Are there any tips how can I avoid these problems in an "Ideomatic" way without having to resort to hard-core hacks like casting the references to usize (Or anything similar to that)?

Other methods I thought about:

1. Splitting the shared data into a sub structure and making it an Arc in the BVec structure

   pub struct BVecShared<T> {
       data: SendPtr<T>,
       tail: SendPtr<T>,
       len: usize,
       capacity: usize,
   }

   pub struct BVec<T> {
       shared: Arc<BVecShared<T>>,
       grow_pow: usize,
       push_mutex: std::sync::Mutex<()>,
       pop_mutex: std::sync::Mutex<()>,
       is_growing: Arc<AtomicBool>,
       alloc_strategy: fn(vec: &Self, len: usize, capacity: usize) -> bool,
       grow_thread: Option<thread::JoinHandle<()>>,
   }

This is the best solution I have on my mind right now, but if I could just somehow tell the compiler that I know what I am doing so I can avoid the overhead, that would be awesome!

This is the error:

error[E0521]: borrowed data escapes outside of method
   --> src\block_vec.rs:91:22
    |
82  |       fn grow(&mut self){
    |               ---------
    |               |
    |               `self` is a reference that is only valid in the method body
    |               let's call the lifetime of this reference `'1`
...
91  |           let handle = thread::spawn(||{
    |  ______________________^
92  | |             let new_data = self.alloc_new();
93  | |             if self.data.data.is_null(){
94  | |                 self.data.data = new_data;
...   |
123 | |
124 | |         });
    | |          ^
    | |          |
    | |__________`self` escapes the method body here
    |            argument requires that `'1` must outlive `'static`

EDIT:

My current solution is this:

pub struct SharedData<T>{
    data: AtomicPtr<T>,
    tail: AtomicPtr<T>,
    is_growing: AtomicBool,
    capacity: AtomicUsize,
    grow_pow: AtomicUsize,
    push_mutex: Mutex<()>,
    pop_mutex: Mutex<()>,
    len: AtomicUsize,
    layout: Option<RwLock<Layout>>,
}
pub struct BVec<T>{
    shared_data: Arc<SharedData<T>>,
    alloc_strategy: fn(vec: &Self) -> bool,
}

So far seems like the best option. Will have to benchmark it tho

There's no reference stored in the posted struct. Wher and what is the error, exactly?

Added the error.

It is in a function called Grow.

Since the thread is not in a scoped contex, it causes this problem.

Issue is, I don't want it to be scoped as the function is supposed to detach internally and join elsewhere.

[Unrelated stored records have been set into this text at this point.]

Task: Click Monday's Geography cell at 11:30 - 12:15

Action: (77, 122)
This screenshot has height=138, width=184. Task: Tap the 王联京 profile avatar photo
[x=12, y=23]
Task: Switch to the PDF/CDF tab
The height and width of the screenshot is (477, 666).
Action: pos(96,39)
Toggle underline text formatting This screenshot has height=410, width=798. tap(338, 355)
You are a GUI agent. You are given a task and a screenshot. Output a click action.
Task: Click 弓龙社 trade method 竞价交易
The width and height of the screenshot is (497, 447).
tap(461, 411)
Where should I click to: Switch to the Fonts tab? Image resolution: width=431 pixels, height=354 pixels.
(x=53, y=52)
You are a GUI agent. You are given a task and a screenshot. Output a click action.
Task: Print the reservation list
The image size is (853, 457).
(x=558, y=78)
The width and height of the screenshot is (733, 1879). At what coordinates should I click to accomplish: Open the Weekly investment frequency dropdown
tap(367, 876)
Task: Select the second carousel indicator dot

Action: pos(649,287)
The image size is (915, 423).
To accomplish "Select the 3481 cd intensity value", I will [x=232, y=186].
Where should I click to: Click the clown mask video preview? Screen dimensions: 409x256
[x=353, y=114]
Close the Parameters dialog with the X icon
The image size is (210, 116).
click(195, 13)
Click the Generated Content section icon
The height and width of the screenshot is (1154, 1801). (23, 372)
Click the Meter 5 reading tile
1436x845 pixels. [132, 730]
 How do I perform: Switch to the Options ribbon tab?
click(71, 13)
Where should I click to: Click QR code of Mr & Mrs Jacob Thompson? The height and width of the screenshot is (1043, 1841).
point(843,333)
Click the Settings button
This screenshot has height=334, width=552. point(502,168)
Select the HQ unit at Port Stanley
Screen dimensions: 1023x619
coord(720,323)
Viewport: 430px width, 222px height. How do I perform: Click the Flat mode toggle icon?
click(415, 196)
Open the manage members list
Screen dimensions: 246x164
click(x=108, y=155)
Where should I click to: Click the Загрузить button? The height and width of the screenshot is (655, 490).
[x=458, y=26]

Using the shared_data Arc is the safest approach, and if you've got that working, you should probably stick to that.

When you want to cheat on lifetimes, the solution is to use pointers instead of references. Don't capture self in the closure, but let this = self as *mut Self; instead…

…Except, depending on your exact other code, that could easily result in causing UB. fn grow takes &mut self, so for as long as (pointers derived from) that reference is still used for accesses, no other pointers/references (that aren't derived from this one) may be used for accesses, even if all of the access are shared non-mut accesses^[1].

So just use the Arc. It's less of a headache for everyone.

(I'm a member of T-opsem but not speaking on behalf of the team nor with any authority.)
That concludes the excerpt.